The often short, 2-3 week trips are not nearly long enough for volunteers to make a true impact in the community. More often than not these volunteers are young college students looking for a resume builder, and are not always equipped with the necessary skills to help out.
Pippa Biddle, a self-reformed former ‘voluntourist’, wrote about her experience trying to build a library for an orphanage, which had to be rebuilt by local workers. Biddle reasons that it would have been more cost efficient, helped the local economy and saved time if the money put towards the trip had been used by the orphanage to hire locals to do the work instead.
Another problem driving the trend of ‘voluntourism’ is the idea that the problems these third-world countries are facing are much easier to solve than the ones on our own nation’s soil. Zakaria compares Western nations being full of well-feed individuals dealing with the burdens of consumption and failing school systems as opposed to those with crumbling homes, sick individuals and begging children.
Why fret and worry about our complicated problems connected to larger political narratives (i.e. the rebuilding of Detroit or eradicating the problem of homelessness) that are more difficult to change, when there are people without roofs over their heads or food to put in their mouths? Simply put, feeding someone seems easier than trying to radically change the political discourse of a nation.
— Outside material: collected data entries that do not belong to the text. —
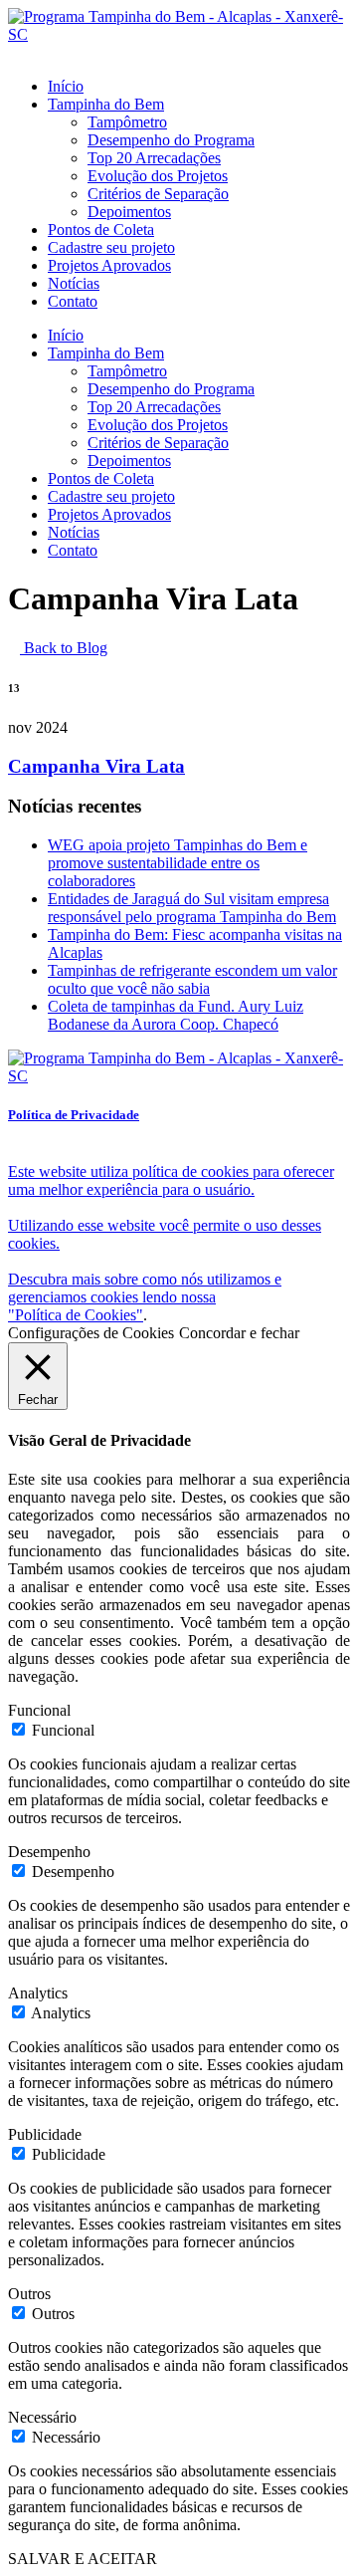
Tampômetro (127, 122)
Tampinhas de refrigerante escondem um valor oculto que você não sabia (192, 979)
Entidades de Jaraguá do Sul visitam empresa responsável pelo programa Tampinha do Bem (192, 907)
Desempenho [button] (49, 1851)
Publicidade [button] (45, 2134)
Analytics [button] (38, 1993)
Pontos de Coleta (101, 229)
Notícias (73, 283)
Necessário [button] (42, 2417)
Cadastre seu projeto (111, 247)
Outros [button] (29, 2293)
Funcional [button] (39, 1710)
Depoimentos (129, 211)
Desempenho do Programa (171, 139)
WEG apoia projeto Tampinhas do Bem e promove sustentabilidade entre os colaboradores (177, 862)
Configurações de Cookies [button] (91, 1332)
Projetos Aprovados (109, 265)
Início (66, 86)
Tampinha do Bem (106, 104)
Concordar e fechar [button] (239, 1332)
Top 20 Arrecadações (154, 157)
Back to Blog (63, 647)
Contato (72, 301)
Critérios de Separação (158, 193)
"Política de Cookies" (75, 1314)
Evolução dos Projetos (158, 175)
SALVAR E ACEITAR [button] (82, 2558)
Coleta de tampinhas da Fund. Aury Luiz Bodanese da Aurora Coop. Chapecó (175, 1015)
However, it is not that simple. These countries have their own complex cultures and societies that we do not fully understand. ‘Voluntourism’ is not too far from the scene from the video, having Westerners drop in and hit the ground running, blindly throwing out solutions to needy people, and not really getting the chance to learn about the complexities of the culture they are dropped into.
These brief, ‘tourist’ volunteer trips are merely Band-Aid solutions to the problem these places are facing. A temporary fix will not solve many of these crises.
While making the trek to a foreign land is a worthy experience to have in one’s life, doing so under the guise of volunteering with no regards to the established community is not the right choice to make. Instead young Westerners could volunteer and help out with their own local communities or others around the country. Or they could work with international organizations on fundraising, volunteer training and program coordination.
If the choice is made to travel internationally to volunteer time and effort, there is a need for the volunteer to adapt to the culture and be flexible and realistic.
What these third-world countries need are people with a specific set of trained skills, such as doctors, carpenters or engineers, that can provide concrete support and long-term solutions, not a Westerner who is essentially just visiting for a week.